Repeat the lines from the one containing "Given: Click the XS body length value 18 ¾" through the one containing "Action: pos(1740,488)", both included, without any change.

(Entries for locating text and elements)
⟨

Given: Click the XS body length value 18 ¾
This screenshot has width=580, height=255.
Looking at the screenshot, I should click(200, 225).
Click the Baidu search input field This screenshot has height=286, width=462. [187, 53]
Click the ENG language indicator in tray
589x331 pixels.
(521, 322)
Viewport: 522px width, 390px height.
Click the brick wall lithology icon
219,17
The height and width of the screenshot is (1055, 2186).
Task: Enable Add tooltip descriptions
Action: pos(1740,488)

⟩
⟨

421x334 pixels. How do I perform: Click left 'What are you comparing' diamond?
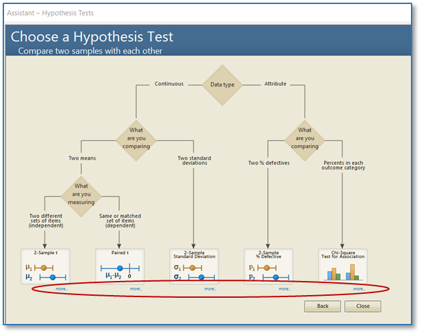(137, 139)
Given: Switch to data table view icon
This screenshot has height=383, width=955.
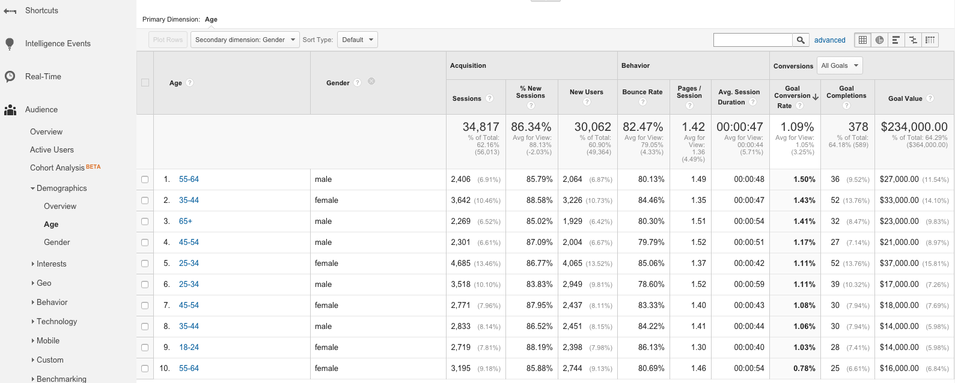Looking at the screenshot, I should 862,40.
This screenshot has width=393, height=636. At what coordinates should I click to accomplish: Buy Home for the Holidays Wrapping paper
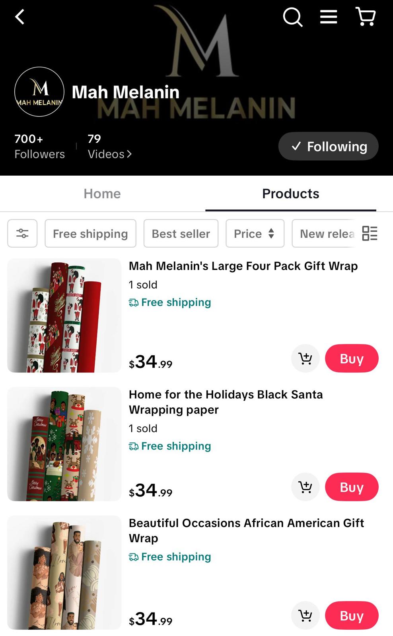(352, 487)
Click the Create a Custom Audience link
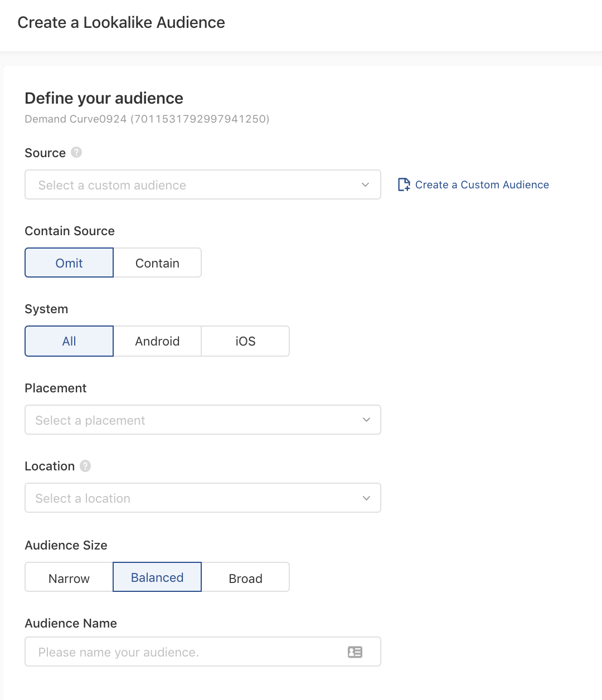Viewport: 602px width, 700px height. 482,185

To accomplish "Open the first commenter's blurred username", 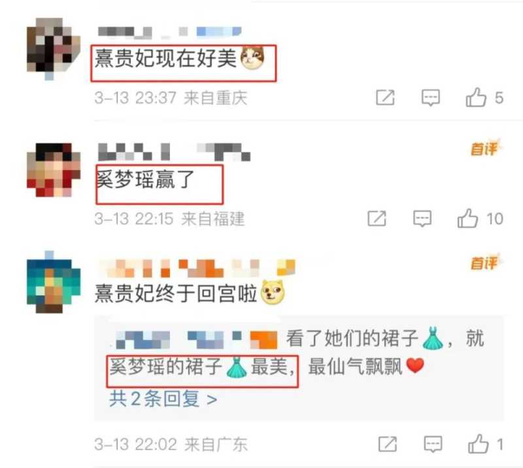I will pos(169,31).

⟩

• **SOLUTION**:
Given: Click the XS body length value 18 ¾
This screenshot has width=580, height=255.
Looking at the screenshot, I should click(200, 225).
Click the Baidu search input field This screenshot has height=286, width=462. [187, 53]
Click the ENG language indicator in tray
589x331 pixels.
(521, 322)
Viewport: 522px width, 390px height.
Click the brick wall lithology icon
219,17
The height and width of the screenshot is (1055, 2186).
Task: Enable Add tooltip descriptions
Action: pos(1740,488)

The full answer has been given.